**Data supplied**
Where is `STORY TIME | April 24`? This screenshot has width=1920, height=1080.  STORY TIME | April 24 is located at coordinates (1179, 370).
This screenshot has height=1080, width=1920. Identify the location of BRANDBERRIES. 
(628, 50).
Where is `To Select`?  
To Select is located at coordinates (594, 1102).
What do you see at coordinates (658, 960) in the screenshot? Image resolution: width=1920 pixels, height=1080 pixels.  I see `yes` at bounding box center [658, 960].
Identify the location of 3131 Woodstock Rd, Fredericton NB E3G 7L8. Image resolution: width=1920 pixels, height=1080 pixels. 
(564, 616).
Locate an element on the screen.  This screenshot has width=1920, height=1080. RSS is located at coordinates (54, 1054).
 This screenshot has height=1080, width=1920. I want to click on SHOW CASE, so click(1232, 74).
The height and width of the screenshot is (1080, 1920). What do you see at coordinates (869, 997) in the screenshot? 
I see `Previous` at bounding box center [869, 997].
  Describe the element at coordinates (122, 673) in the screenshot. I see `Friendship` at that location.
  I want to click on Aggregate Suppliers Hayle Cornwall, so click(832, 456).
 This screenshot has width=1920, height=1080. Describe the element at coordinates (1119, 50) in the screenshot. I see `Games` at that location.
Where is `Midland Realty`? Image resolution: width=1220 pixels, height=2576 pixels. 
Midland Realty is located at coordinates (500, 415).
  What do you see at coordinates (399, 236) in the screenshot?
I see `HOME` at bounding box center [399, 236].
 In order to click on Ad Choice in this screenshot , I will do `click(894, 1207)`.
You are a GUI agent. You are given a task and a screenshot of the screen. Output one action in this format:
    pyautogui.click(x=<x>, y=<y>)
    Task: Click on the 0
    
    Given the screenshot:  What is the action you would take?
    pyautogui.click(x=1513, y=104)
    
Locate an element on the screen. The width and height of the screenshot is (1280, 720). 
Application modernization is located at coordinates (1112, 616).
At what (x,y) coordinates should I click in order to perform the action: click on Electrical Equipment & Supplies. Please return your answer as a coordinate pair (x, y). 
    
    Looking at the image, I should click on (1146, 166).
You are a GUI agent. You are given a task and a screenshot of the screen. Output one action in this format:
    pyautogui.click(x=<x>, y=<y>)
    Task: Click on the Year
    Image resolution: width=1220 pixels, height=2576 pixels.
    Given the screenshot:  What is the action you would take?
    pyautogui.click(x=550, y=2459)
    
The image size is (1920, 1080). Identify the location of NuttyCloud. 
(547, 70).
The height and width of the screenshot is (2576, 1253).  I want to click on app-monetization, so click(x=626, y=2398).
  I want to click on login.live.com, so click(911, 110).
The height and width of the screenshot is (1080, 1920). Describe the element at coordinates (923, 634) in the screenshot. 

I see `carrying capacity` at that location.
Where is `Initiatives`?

**Task to complete**
Reproduce the items word for word, from the beginning through the line containing "(564, 616).", with that line included.

**Answer to this task**
Where is `STORY TIME | April 24`? This screenshot has width=1920, height=1080.  STORY TIME | April 24 is located at coordinates (1179, 370).
This screenshot has height=1080, width=1920. Identify the location of BRANDBERRIES. 
(628, 50).
Where is `To Select`?  
To Select is located at coordinates (594, 1102).
What do you see at coordinates (658, 960) in the screenshot? Image resolution: width=1920 pixels, height=1080 pixels.  I see `yes` at bounding box center [658, 960].
Identify the location of 3131 Woodstock Rd, Fredericton NB E3G 7L8. Image resolution: width=1920 pixels, height=1080 pixels. 
(564, 616).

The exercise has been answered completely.